--- Provided data ---

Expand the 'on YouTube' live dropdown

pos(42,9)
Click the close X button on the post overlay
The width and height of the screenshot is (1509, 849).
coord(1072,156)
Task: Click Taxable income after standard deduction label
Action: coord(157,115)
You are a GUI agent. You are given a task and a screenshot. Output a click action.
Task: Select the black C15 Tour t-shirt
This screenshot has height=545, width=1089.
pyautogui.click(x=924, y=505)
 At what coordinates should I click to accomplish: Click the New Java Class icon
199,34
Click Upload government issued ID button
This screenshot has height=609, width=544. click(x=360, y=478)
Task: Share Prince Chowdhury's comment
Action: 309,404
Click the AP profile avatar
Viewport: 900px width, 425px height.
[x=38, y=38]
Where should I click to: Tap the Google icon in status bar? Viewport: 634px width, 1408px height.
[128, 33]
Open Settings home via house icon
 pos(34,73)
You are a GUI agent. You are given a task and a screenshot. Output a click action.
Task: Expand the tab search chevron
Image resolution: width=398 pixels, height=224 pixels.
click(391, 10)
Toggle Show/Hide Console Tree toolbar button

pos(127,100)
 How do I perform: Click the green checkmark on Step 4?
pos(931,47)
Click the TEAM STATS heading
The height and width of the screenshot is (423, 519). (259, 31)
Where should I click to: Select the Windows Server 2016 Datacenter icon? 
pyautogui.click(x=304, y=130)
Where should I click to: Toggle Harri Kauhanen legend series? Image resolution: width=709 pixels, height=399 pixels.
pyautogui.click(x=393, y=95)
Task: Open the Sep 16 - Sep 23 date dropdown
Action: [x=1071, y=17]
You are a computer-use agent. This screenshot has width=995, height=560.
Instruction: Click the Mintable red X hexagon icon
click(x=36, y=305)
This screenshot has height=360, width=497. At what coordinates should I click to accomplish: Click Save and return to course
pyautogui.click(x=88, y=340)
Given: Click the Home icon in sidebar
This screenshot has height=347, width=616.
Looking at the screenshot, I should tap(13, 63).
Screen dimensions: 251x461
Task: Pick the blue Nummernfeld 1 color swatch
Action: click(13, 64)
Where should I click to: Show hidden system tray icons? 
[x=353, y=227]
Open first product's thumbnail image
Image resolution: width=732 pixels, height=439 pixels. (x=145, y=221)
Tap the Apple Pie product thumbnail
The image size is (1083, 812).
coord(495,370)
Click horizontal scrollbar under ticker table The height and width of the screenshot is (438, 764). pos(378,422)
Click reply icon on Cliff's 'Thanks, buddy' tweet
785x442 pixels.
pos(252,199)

---

Exercise directions:
Only the lines from the one containing "Click reply icon" through the end of the data above are wanted, both ends included; restate them word for word.

Written solution:
Click reply icon on Cliff's 'Thanks, buddy' tweet
785x442 pixels.
pos(252,199)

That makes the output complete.